Wednesday, May 22, 2013

Mystified


            A number of things puzzled me as I read Clive Marsh’s Theology Goes to the Movies. First, the subtitle: An Introduction to Critical Christian Thinking. Whatever did this have to do with the movies? Second, the term God-talk. What did this irreverence point to? Third, a preoccupation with non-believing students of theology and religion. Did they need a special invitation?

            Pieces fell into place when I read the last chapter, “Theology and God,” whose first subheading is, “Why ‘God’ Matters.” Marsh is writing from the perspective of language about God, which can be used by anyone. Believers and nonbelievers today live in a world where cultural products, including movies, evoke images of Christianity. This can be enriching for both. “It should come as no surprise,” writes Marsh, “that a longstanding religious tradition might have something to offer a person wanting to reflect on the meaning of life” (165). He offers his book as a sort of training manual in critical approaches to the meeting of theology and film.

            On the last page Marsh says of himself, “I … am a particular (Christian), critical realist who accepts a strong dose of soft agnosticism within the faith I hold and in the way I use the theological tradition I seek to inhabit” (176). These words are based on a list of “types of belief in God”:

            Atheism “denies the existence of God, and of the value of God-talk” (174). Hostile atheism asserts that such talk if harmful.
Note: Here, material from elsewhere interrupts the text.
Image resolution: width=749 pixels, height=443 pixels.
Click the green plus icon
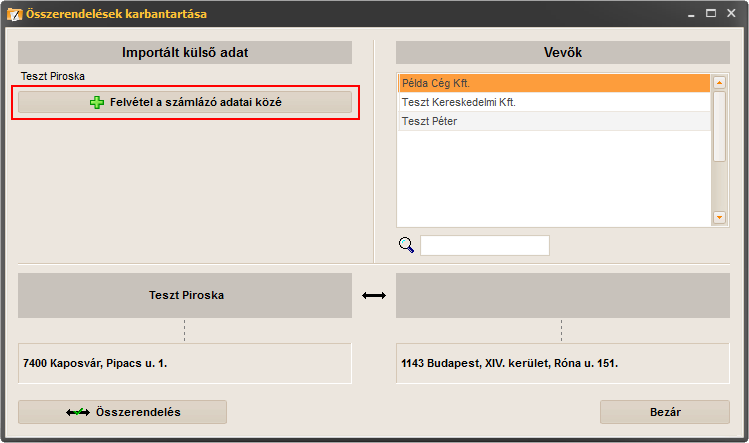click(97, 102)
            Non-realism is the conviction that language about God reflects nothing more than human imagination. God is a human creation.

            Agnosticism is the belief that the human mind cannot know whether there is a God. Soft agnosticism sees “the value of carrying on with God-talk so long as it proves useful in human flourishing.”
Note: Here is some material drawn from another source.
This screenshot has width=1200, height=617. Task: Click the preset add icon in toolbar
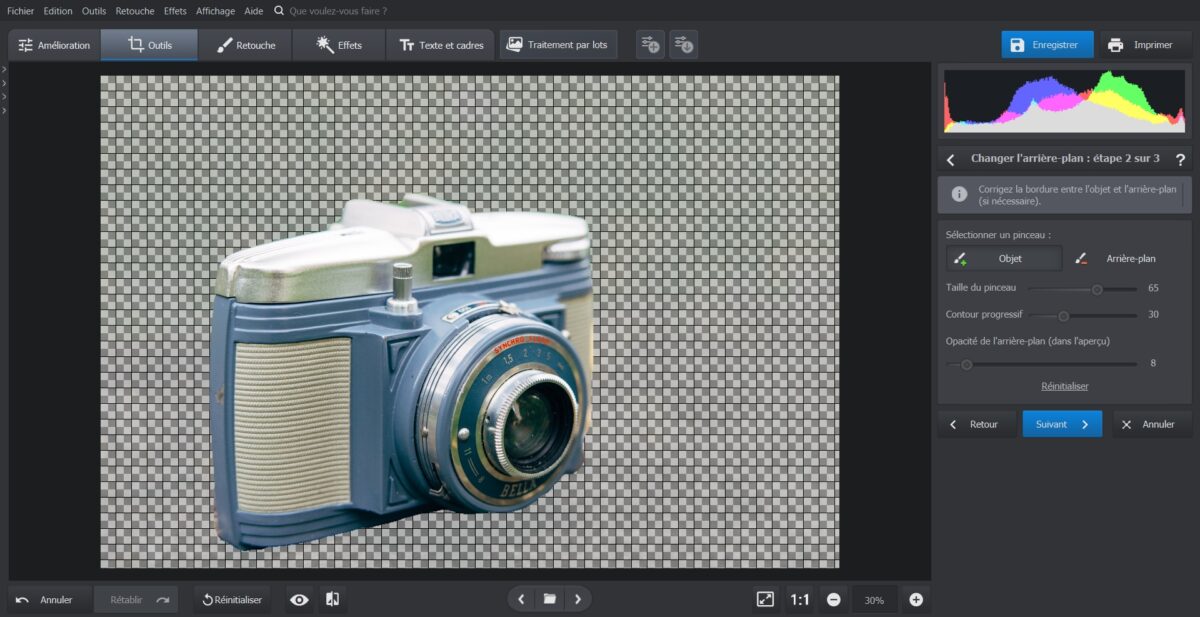click(x=650, y=45)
            Critical realism “begins from the assumption that God is.” It acknowledges that our attempts to reflect on God are “mediated by language or imagery, and thus always [reflect] the time, place and culture within which such encounter with the reality of God occurs” (175). Particular critical realism occurs within a religious tradition, e.g., Christian or Jewish. General critical realism looks beyond specific traditions in claims about the divine.

            Naïve realism describes belief in the literal interpretation of religious statements, e.g., the prospect of the faithful being caught up in the clouds to meet Christ at the Second Coming (1 Thess. 4:16-17).

            I found Marsh’s book helpful in my movie reflections, but I am mystified by his self-description and approach to theology. What gets him out of bed in the morning? Living and writing in the UK, he seems to reflect the expanding climate of secularism there. Every book reveals something of its author, but nothing in Theology Goes to the Movies indicates Marsh’s emotions with respect to his professed faith; no talk of awe, wonder, religious experience or transcendence; no sign of attachment or affection.